What the task requires:
From the entries that follow, reproduce exactly and only the lines from the line with "The image size is (469, 378)." to the line with "You are a computer-use", endpoints included.

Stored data
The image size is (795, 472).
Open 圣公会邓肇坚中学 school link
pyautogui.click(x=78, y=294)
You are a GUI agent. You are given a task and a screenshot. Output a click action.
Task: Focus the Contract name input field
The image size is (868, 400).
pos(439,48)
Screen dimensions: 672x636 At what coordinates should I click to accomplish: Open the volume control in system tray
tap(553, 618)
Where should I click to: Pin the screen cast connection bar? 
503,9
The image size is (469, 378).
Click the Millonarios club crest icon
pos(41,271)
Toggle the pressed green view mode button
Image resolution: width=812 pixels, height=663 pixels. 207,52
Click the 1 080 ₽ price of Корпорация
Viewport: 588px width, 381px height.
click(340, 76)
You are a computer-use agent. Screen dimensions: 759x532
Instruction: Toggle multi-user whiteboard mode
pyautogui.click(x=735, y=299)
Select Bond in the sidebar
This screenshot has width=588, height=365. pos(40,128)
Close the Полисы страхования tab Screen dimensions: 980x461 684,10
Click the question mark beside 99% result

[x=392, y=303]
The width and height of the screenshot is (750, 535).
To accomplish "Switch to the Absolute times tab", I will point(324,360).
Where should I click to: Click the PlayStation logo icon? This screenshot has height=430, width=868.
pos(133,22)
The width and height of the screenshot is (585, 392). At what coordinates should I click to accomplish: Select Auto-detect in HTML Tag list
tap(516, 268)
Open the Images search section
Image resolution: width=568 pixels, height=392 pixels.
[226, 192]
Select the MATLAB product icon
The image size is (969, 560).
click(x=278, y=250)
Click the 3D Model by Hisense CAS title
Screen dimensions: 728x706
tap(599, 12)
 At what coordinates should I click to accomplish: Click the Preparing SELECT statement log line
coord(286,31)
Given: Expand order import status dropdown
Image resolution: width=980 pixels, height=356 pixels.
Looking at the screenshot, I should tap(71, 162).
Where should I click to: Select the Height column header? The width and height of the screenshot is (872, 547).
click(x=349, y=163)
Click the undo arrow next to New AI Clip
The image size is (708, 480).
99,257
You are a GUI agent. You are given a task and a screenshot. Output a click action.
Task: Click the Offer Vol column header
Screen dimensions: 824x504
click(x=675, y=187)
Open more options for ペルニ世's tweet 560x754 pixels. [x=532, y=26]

Final answer:
The image size is (469, 378).
Click the Millonarios club crest icon
pos(41,271)
Toggle the pressed green view mode button
Image resolution: width=812 pixels, height=663 pixels. 207,52
Click the 1 080 ₽ price of Корпорация
Viewport: 588px width, 381px height.
click(340, 76)
You are a computer-use agent. Screen dimensions: 759x532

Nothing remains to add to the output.